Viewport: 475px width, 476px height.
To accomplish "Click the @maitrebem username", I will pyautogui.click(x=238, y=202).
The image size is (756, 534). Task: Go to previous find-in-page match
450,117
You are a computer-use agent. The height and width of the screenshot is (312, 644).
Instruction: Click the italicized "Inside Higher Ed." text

...

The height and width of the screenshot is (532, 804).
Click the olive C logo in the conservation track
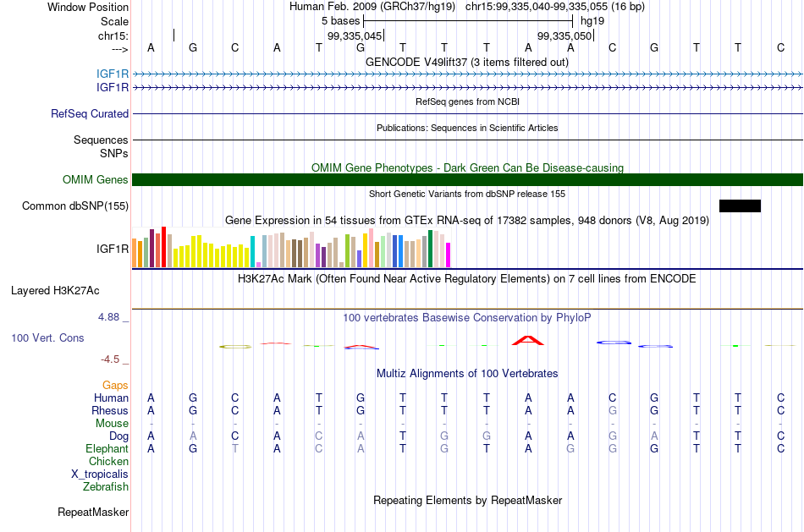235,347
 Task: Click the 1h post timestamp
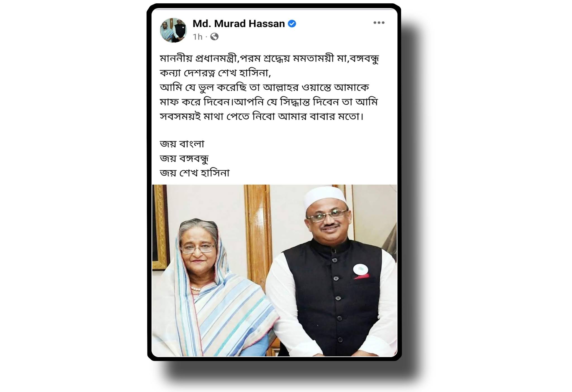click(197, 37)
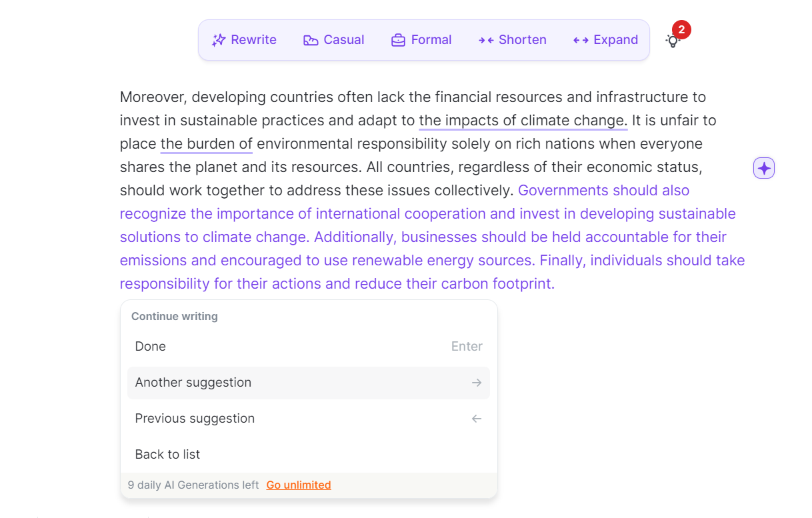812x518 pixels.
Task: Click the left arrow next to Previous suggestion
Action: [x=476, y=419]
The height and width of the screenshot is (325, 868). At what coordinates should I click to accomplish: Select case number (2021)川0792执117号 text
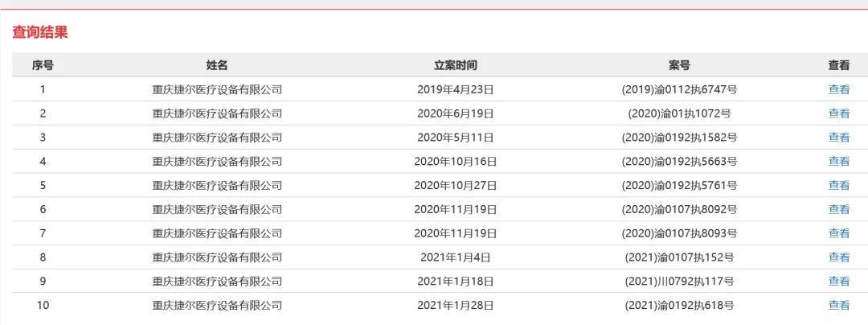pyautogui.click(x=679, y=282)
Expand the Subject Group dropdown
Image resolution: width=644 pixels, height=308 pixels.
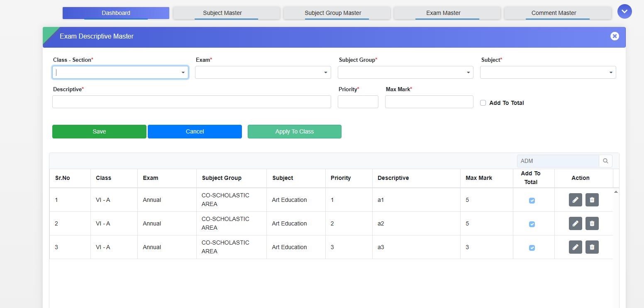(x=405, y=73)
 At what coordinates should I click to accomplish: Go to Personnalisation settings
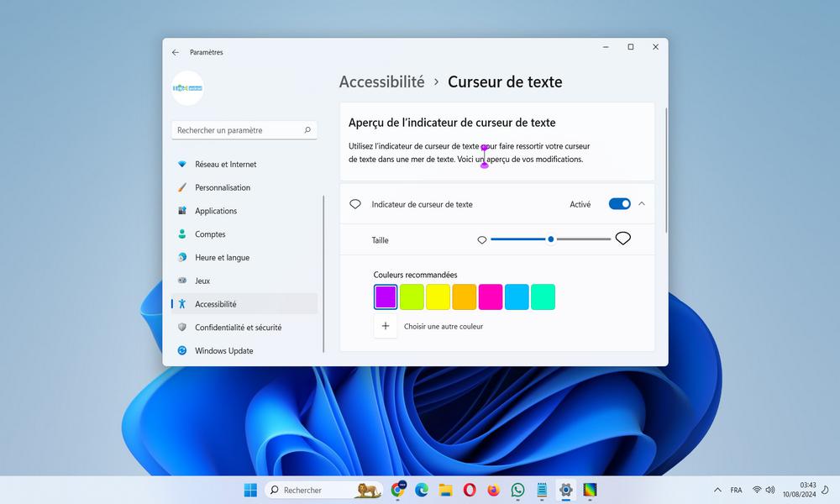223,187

--

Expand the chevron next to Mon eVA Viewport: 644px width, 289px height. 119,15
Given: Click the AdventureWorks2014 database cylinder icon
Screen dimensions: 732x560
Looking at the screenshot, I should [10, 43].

PROBLEM DESCRIPTION →
In the material above, how many lines hold the string "Expand"? Give the number and nothing else.

OUTPUT OF THE TASK →
2